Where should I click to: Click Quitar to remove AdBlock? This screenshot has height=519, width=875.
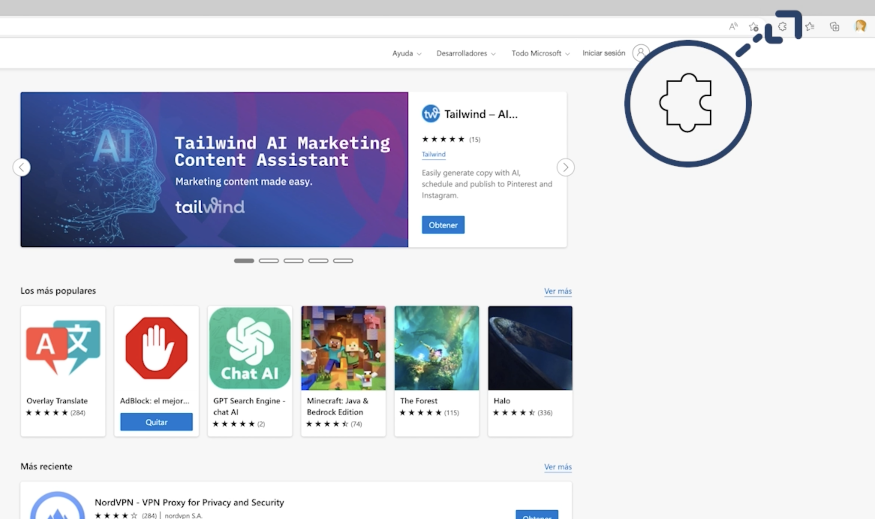pyautogui.click(x=156, y=422)
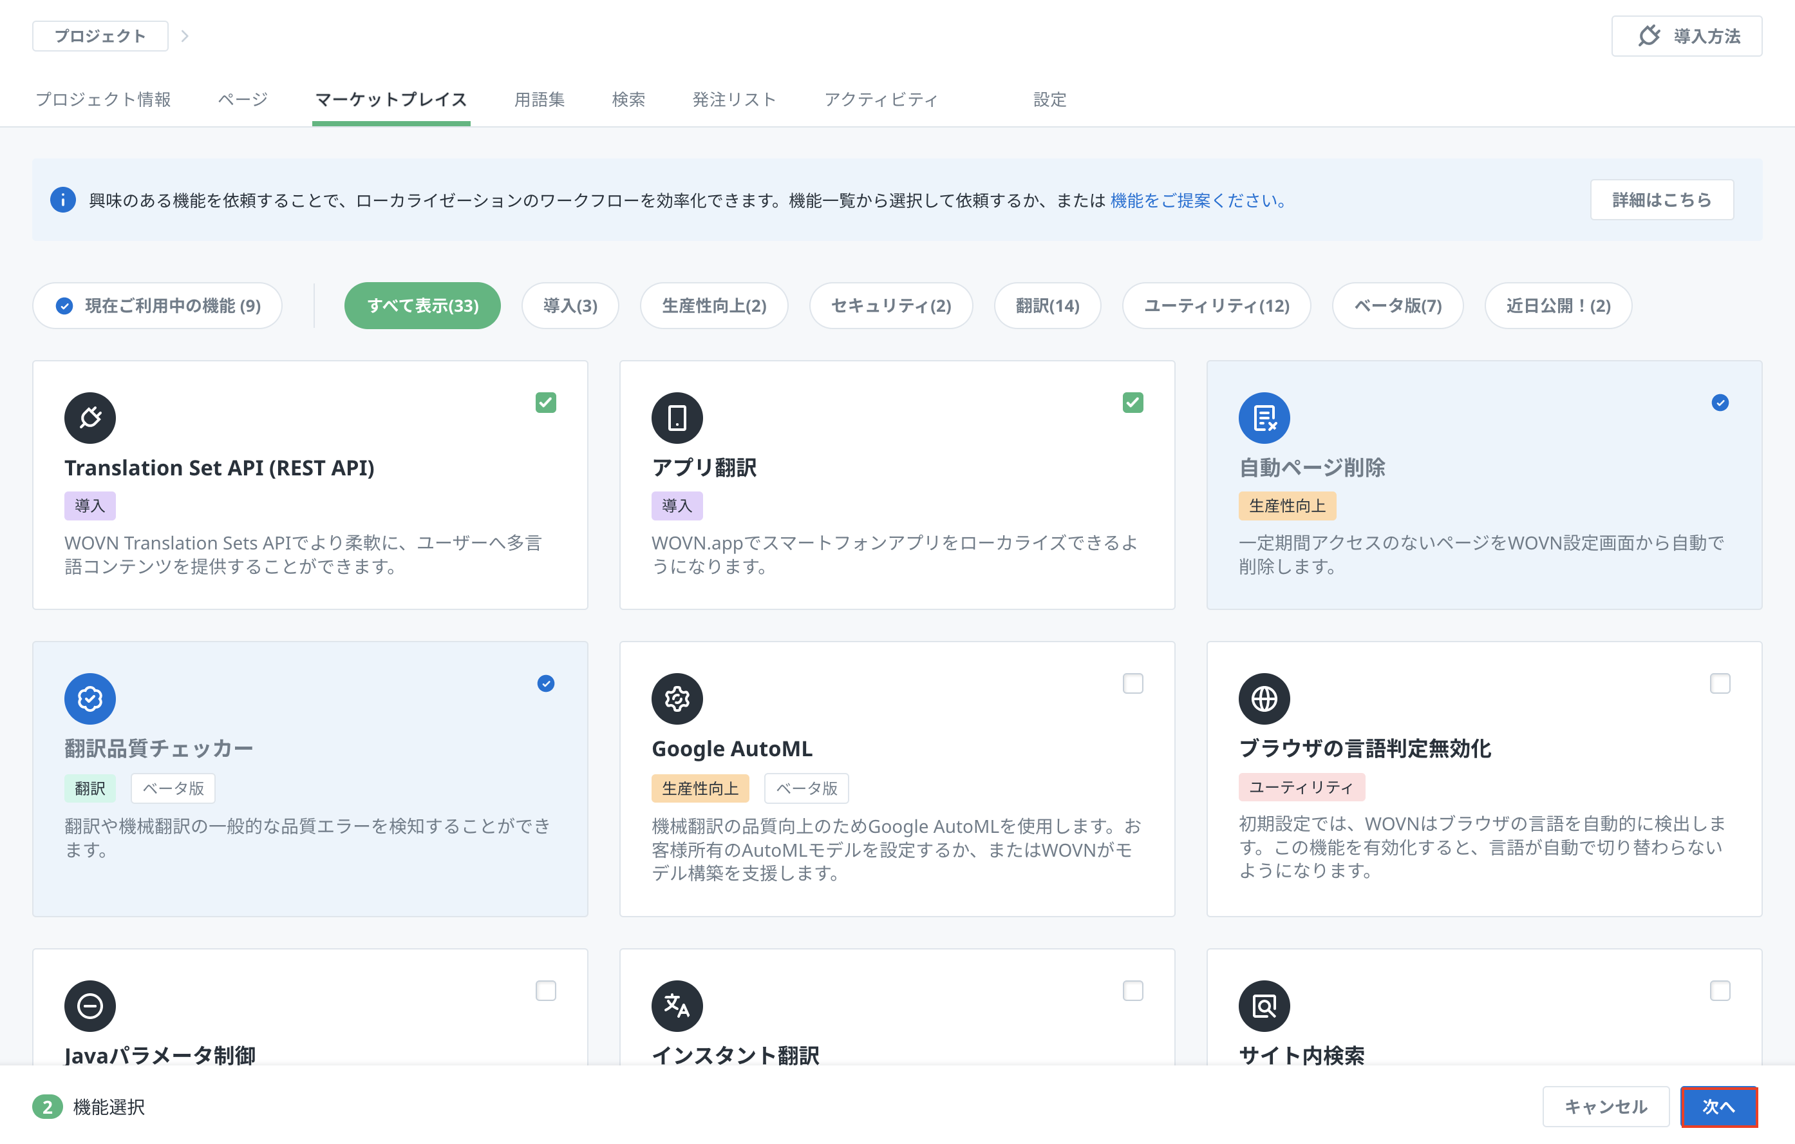Click the Translation Set API plug icon
1795x1144 pixels.
(x=89, y=418)
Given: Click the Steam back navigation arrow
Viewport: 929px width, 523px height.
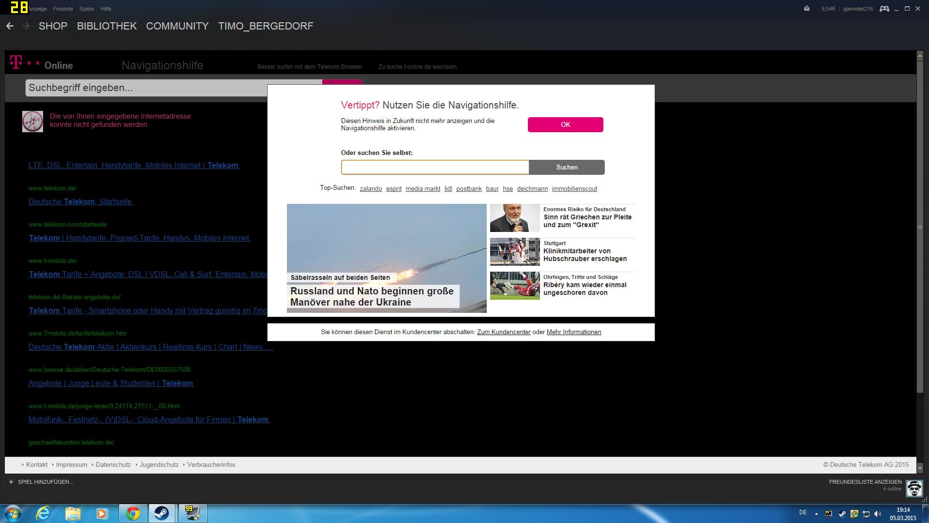Looking at the screenshot, I should pyautogui.click(x=10, y=26).
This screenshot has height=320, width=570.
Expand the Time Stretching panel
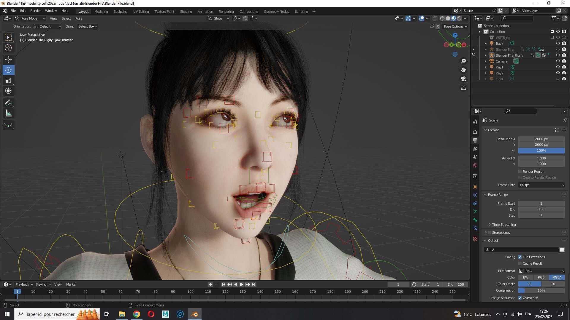[x=504, y=225]
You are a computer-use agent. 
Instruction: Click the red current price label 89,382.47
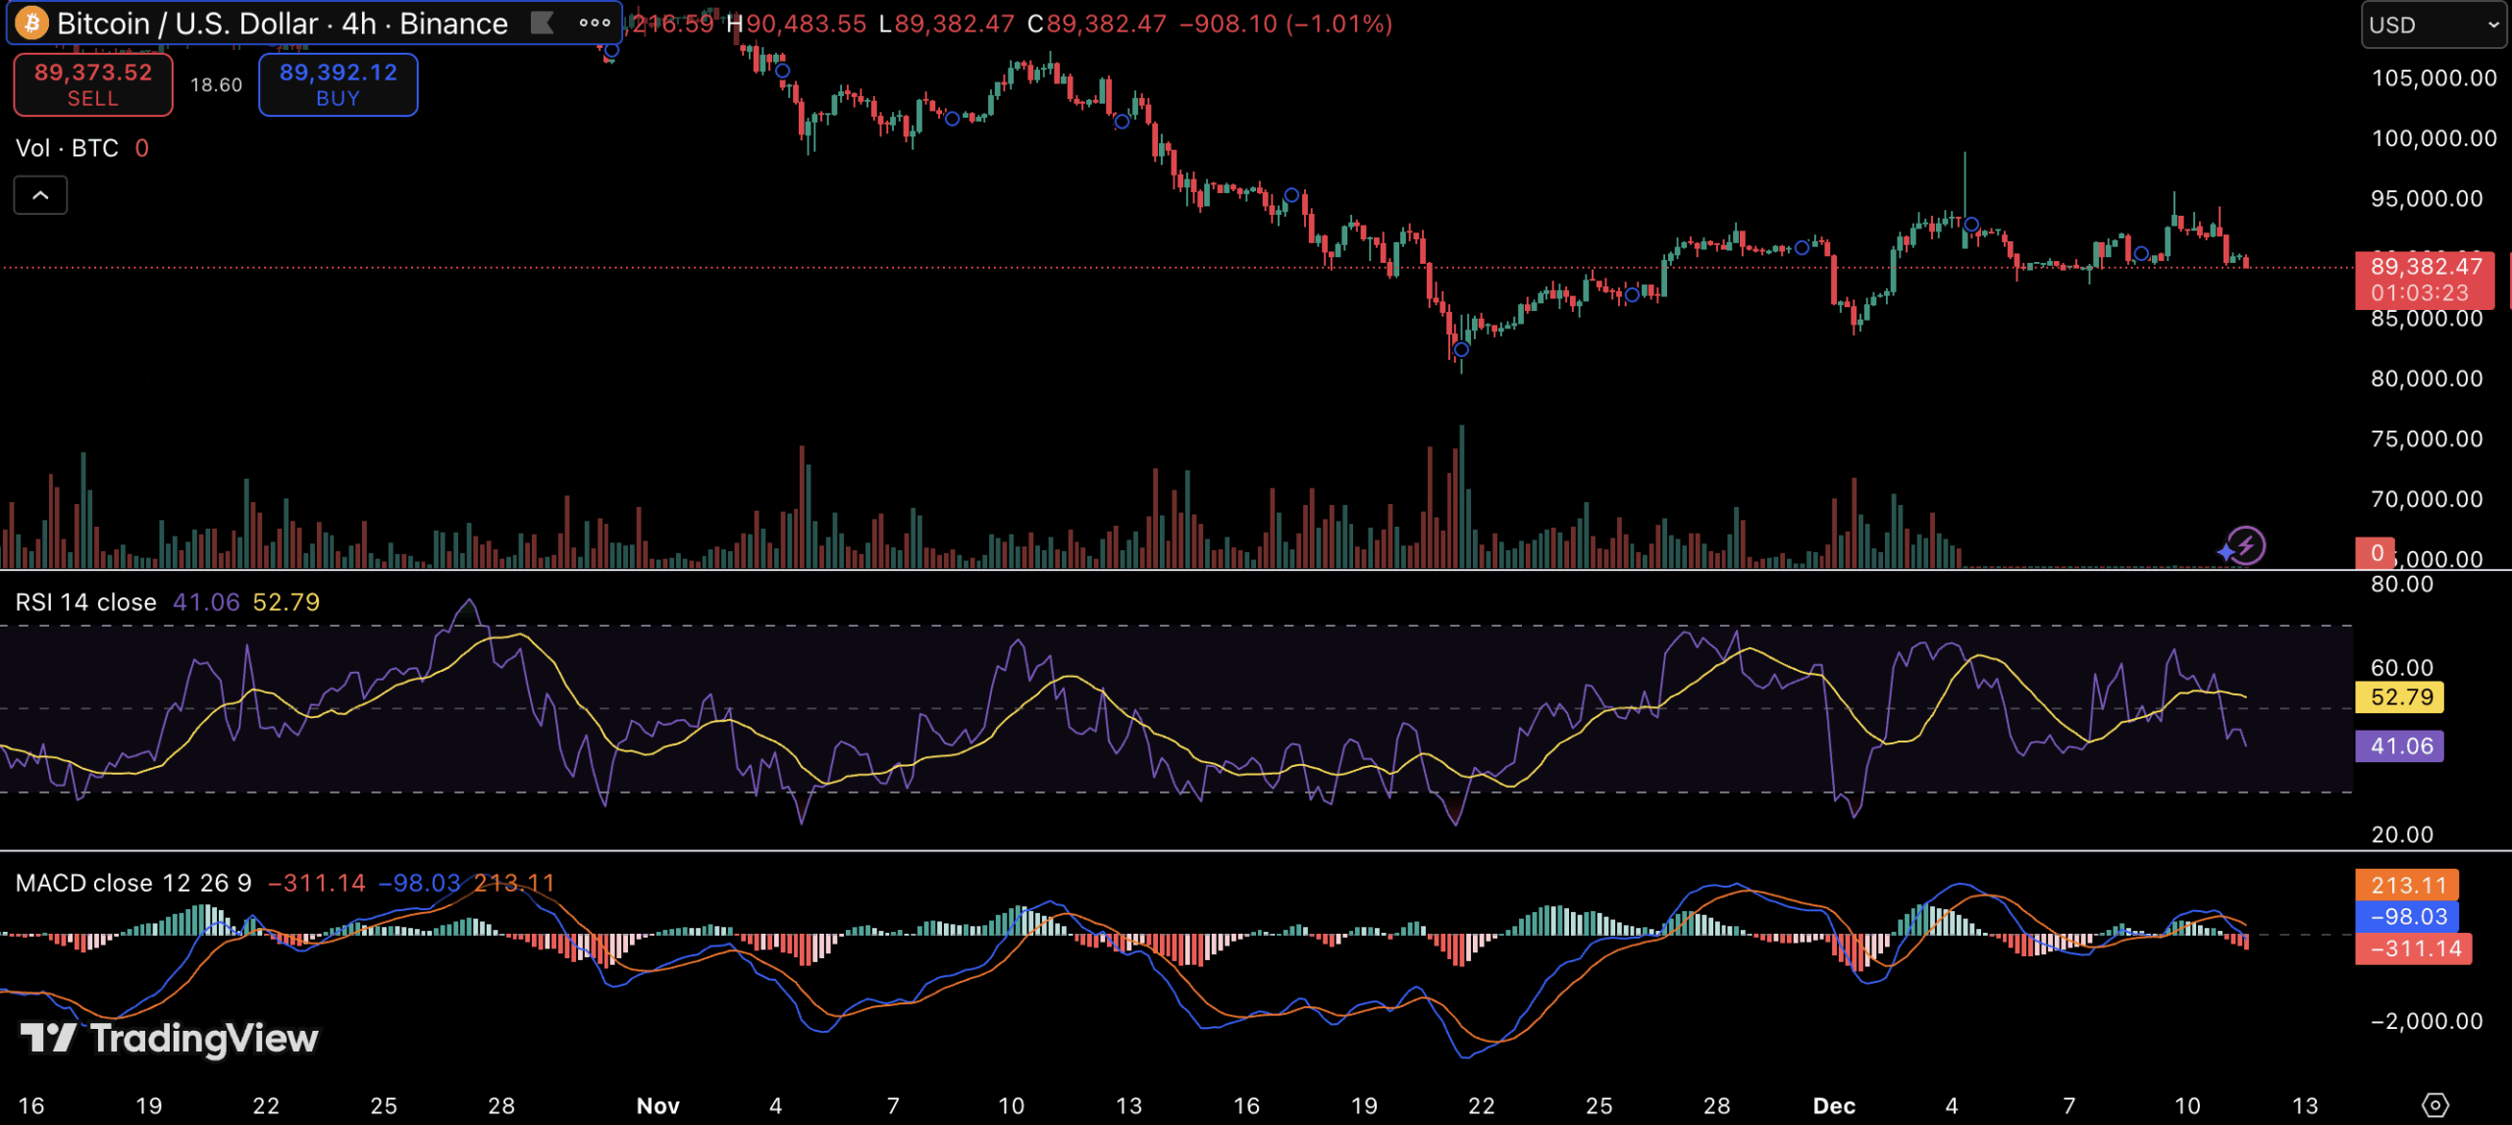[x=2425, y=279]
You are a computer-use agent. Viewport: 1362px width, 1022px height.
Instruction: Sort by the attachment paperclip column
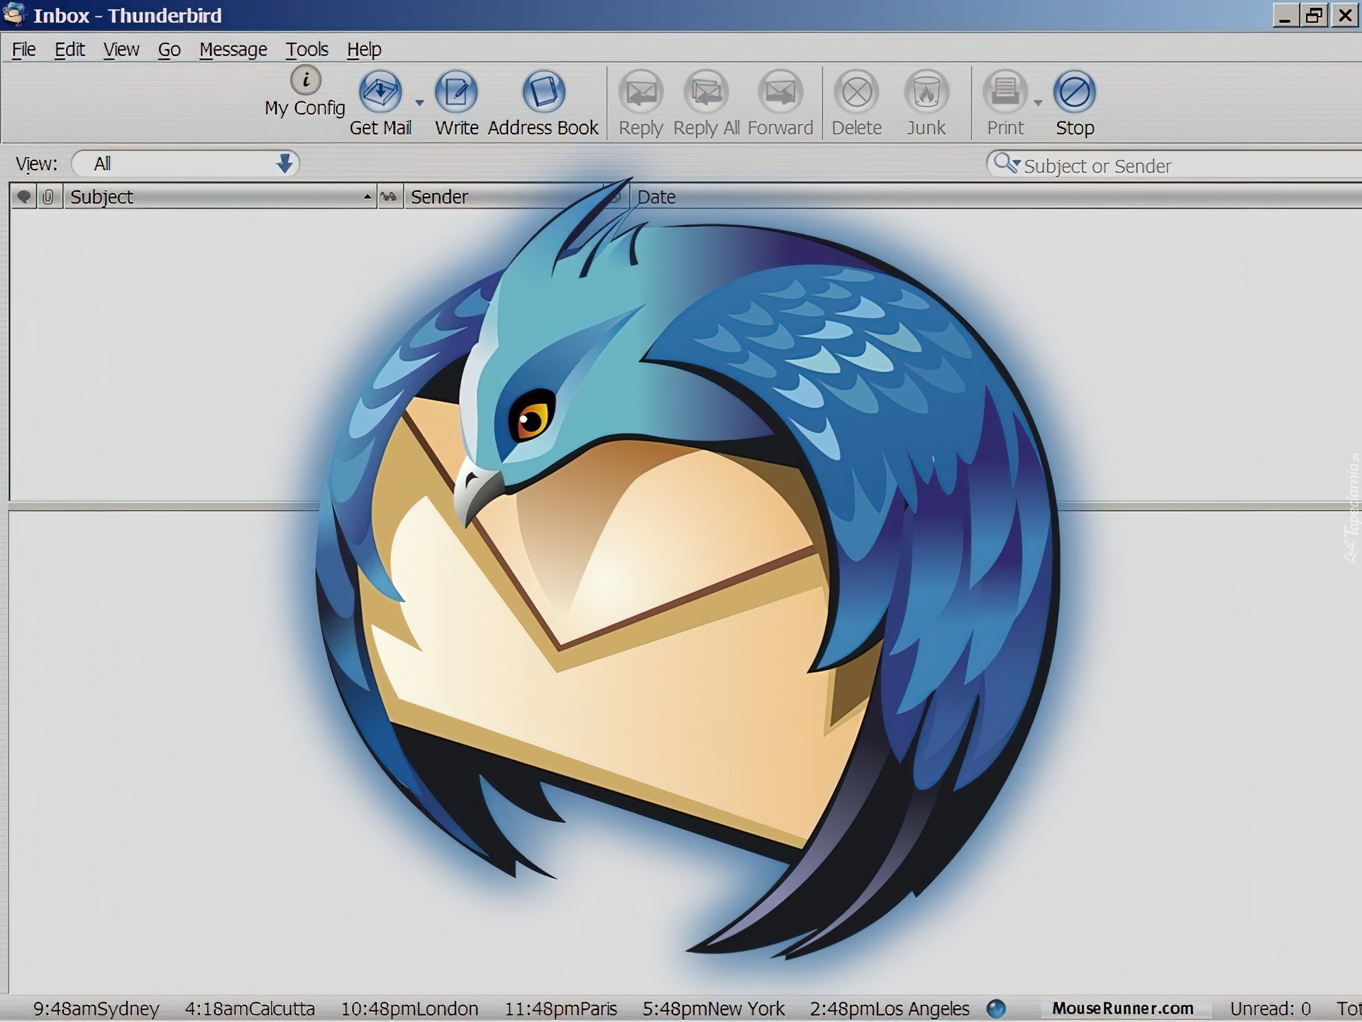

### WHAT NEEDS TO BE DONE
Everything in the data except the pictures needs to be written out exactly.

### EXERCISE RESULT
Where should I click to: Click Quitar to remove AdBlock? This screenshot has height=519, width=875.
pyautogui.click(x=156, y=422)
Click the Translation Set API plug icon
1795x1144 pixels.
(x=89, y=418)
Given: Click the Steam back navigation arrow
Viewport: 929px width, 523px height.
Looking at the screenshot, I should pyautogui.click(x=10, y=26).
This screenshot has height=320, width=570.
Expand the Time Stretching panel
[x=504, y=225]
You are a computer-use agent. 
Instruction: Click the red current price label 89,382.47
[x=2425, y=279]
You are a computer-use agent. Viewport: 1362px width, 1022px height.
Instruction: Sort by the attachment paperclip column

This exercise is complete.